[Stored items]
++++++
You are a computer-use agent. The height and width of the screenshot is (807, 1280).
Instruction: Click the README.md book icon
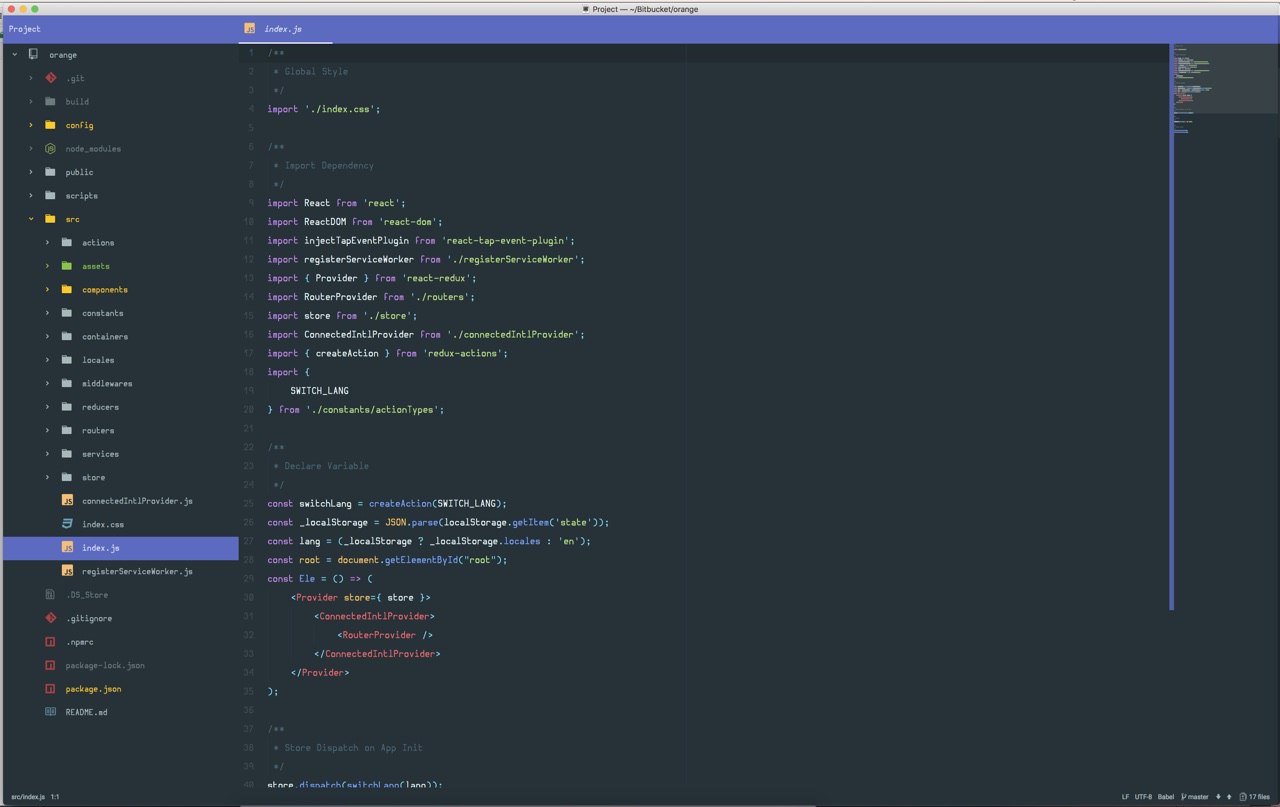click(50, 712)

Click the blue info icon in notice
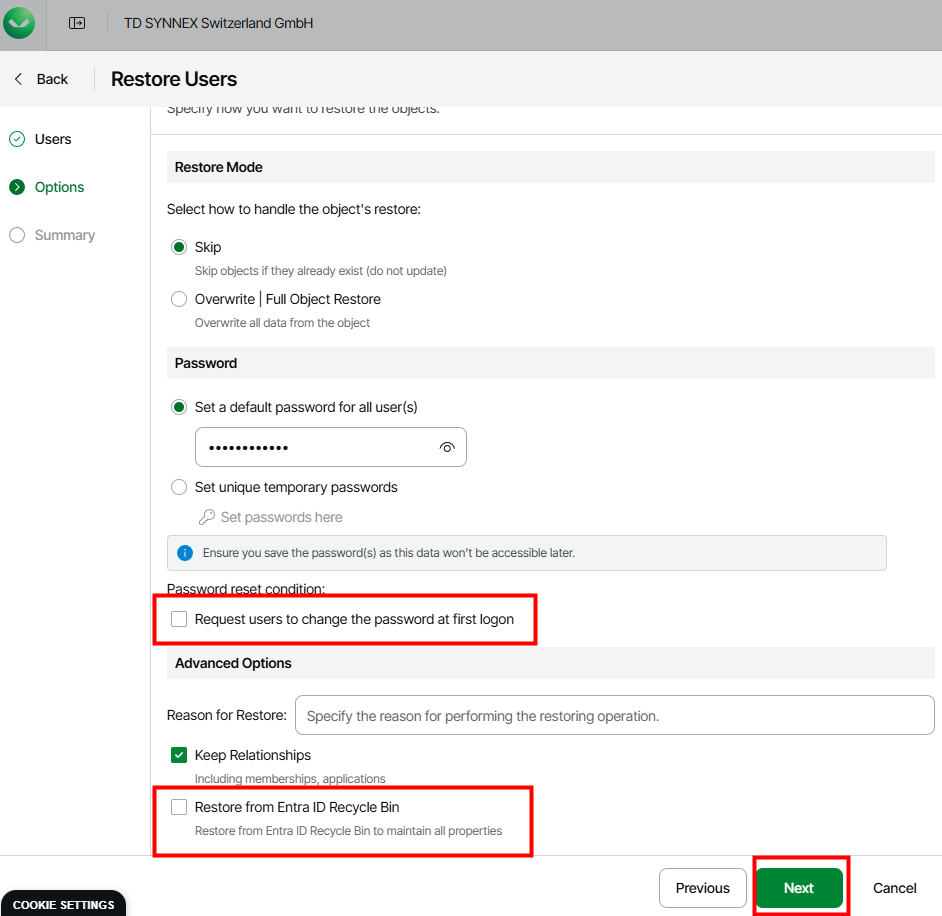click(x=184, y=552)
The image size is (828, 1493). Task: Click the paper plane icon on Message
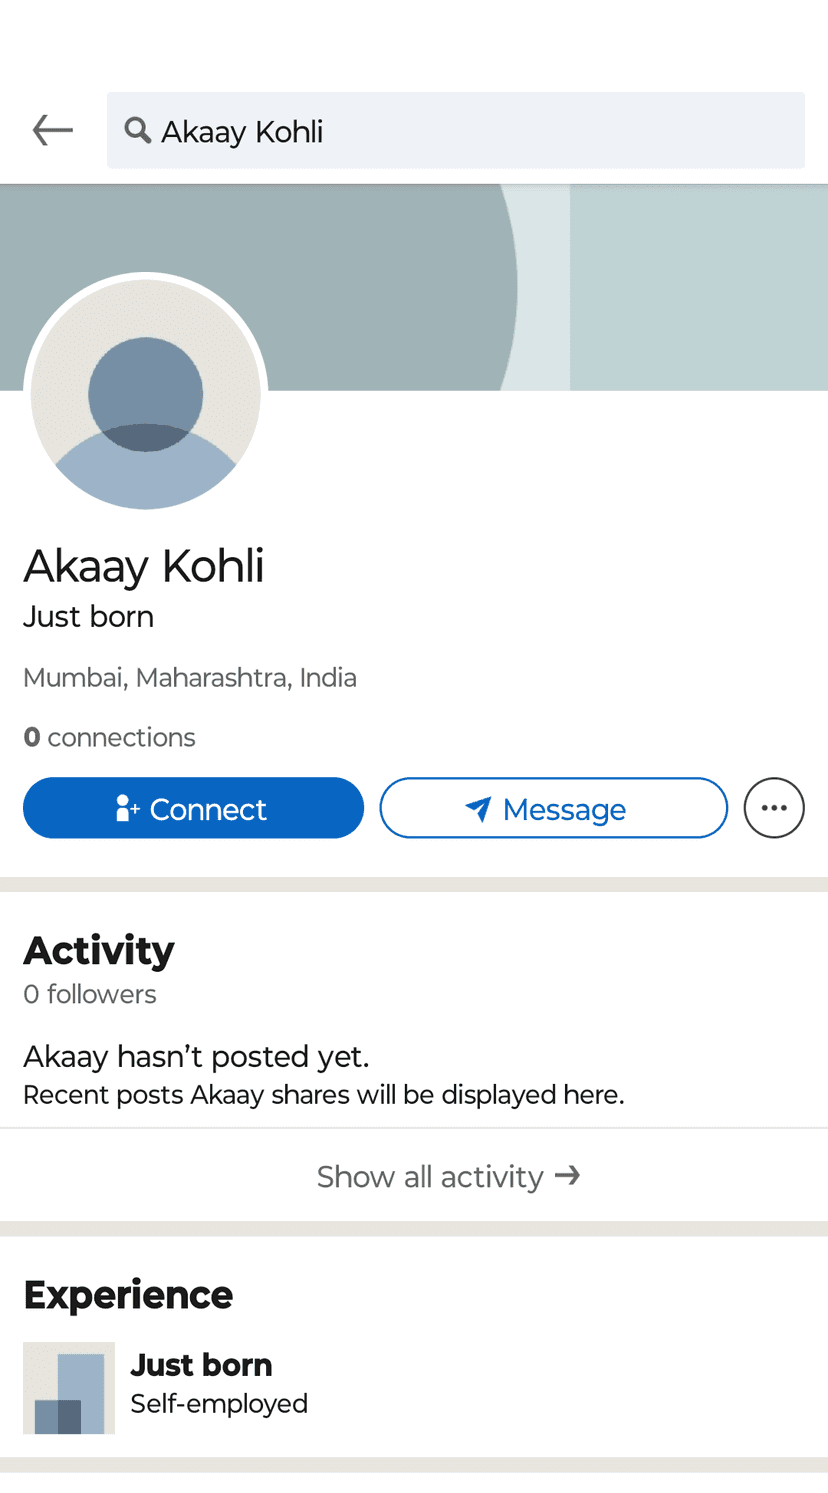(478, 809)
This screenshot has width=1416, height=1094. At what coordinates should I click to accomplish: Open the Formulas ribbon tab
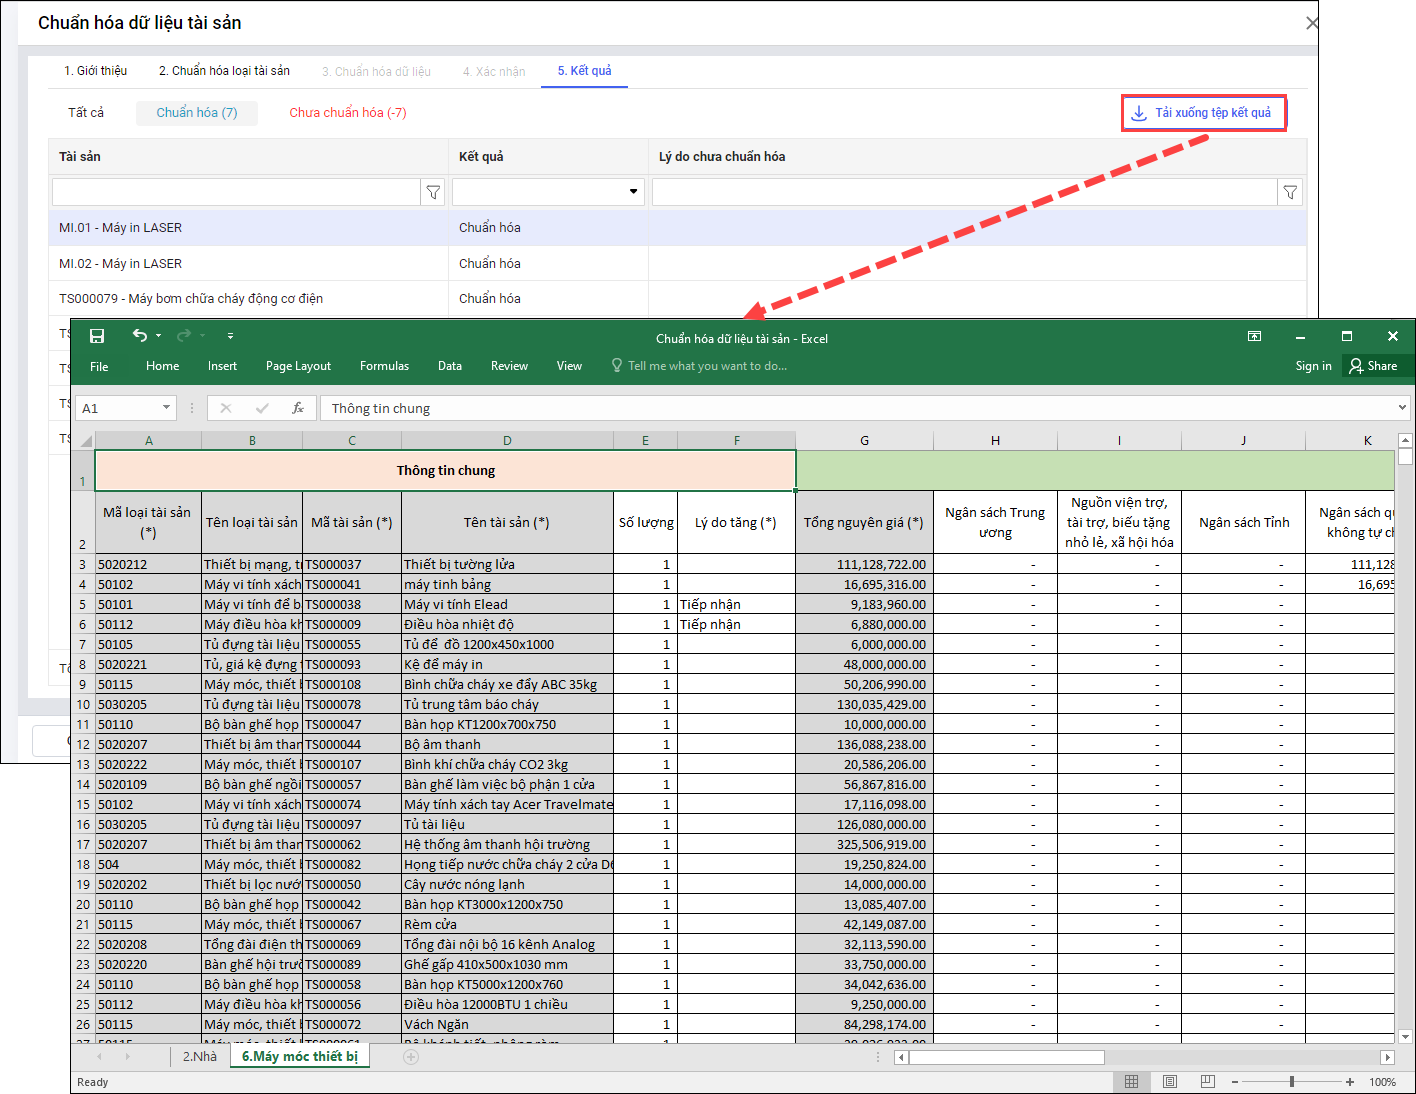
++++++
• **Instructions to follow**: Rewrite every entry above in full, rescaling each coordinate in the answers by 1.05 and rounding to whole numbers, with halves rounded up. Leave the pictures out.

• **Exercise answer**:
You are a computer-use agent. The height and width of the screenshot is (807, 1280).
Instruction: Click the README.md book icon
click(53, 748)

Click the blue info icon in notice
click(x=193, y=580)
The image size is (828, 1493). Task: Click the paper plane icon on Message
(502, 849)
This screenshot has width=1416, height=1094. At what coordinates should I click to accomplish: Open the Formulas ribbon tab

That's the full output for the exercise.